Microdiskectomy Operative Transcription Sample Report

DATE OF OPERATION: MM/DD/YYYY

PREOPERATIVE DIAGNOSES:
1.  Left L5-S1 herniated nucleus pulposus.
2.  Morbid obesity.

POSTOPERATIVE DIAGNOSES:
1.  Left L5-S1 herniated nucleus pulposus.
2.  Morbid obesity.

OPERATION PERFORMED:  Left L5-S1 microdiskectomy.

SURGEON:  John Doe, MD

ASSISTANT:  None.

ANESTHESIA:  General.

OPERATIVE FINDINGS:  Herniated nucleus pulposus.

COMPLICATIONS:  None.

ESTIMATED BLOOD LOSS:  70 mL.

DESCRIPTION OF OPERATION:  The patient was seen in the preoperative holding area, and the surgical site was marked. After successful induction of general endotracheal anesthesia, the patient was placed on the Andrews table. The patient’s orbits, peripheral nerves, and bony prominences were padded and protected. The back was then prepped and draped in the usual sterile fashion. The patient was administered 2 g of Ancef prior to the incision. Safe time-out was performed.

A left L5-S1 paraspinal exposure was performed. An extra system was used throughout the case due to the deep nature of the incision and extra need for retraction. The skin was incised with a scalpel, and dissection was carried out with electrocautery. Another radiograph was obtained to confirm the L5-S1 interlaminar space prior to proceeding with the laminar foraminotomy.

High-speed bur was used to take down the leading edge of L5. Ligamentum flavum was released. Decompression was carried out to the medial wall of the left S1 pedicle. The patient was found to have a large extruded disk fragment. This was carefully mobilized from the thecal sac and nerve. Nerve root retractor was placed, and the disk herniation was removed.

With the diskectomy completed, the disk space was irrigated and free fragments were removed. We did have to use extra long retractors throughout the case to enable us to safely work within the spine. With the decompression and diskectomy completed, attention was turned to closure.

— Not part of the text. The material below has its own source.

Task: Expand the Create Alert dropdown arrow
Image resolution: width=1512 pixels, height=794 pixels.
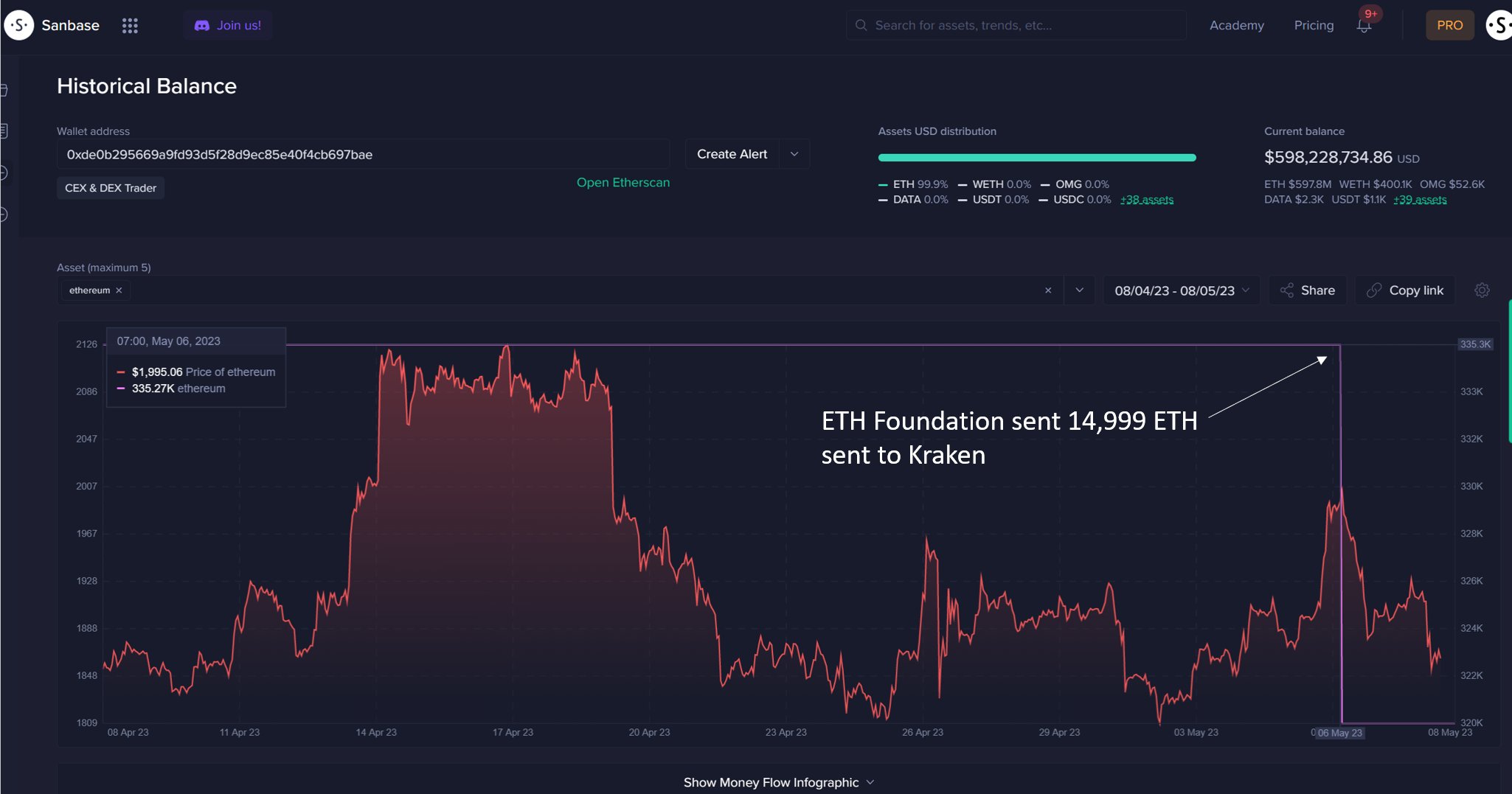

All bleeders were controlled using bipolar cautery. At the time of closure, the wound was copiously irrigated. The wound was closed in layers with interrupted 0 Vicryl in the fascia and 2-0 for the subcutaneous tissue. Subcutaneous tissue was injected with Marcaine. The skin was closed with 3-0 Monocryl and Steri-Strips. A sterile dressing was applied. The patient was awoken from anesthesia and transferred to the PACU in stable condition. All counts were correct x2 at the end of the procedure.